# The input
BEGIN

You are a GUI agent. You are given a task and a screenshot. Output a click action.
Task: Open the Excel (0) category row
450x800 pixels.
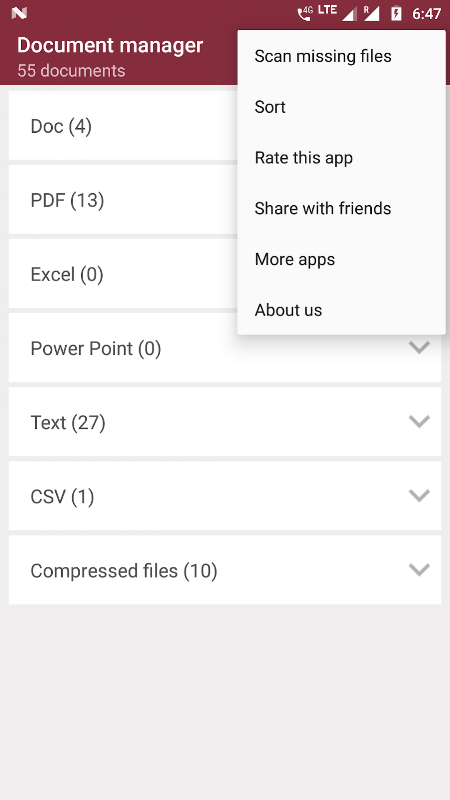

END
BEGIN

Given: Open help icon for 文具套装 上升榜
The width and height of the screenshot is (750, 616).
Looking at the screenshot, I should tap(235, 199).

END

# Prompt
Find the number of lines above that hold the word "Open", then write that number by itself.

# Answer space
2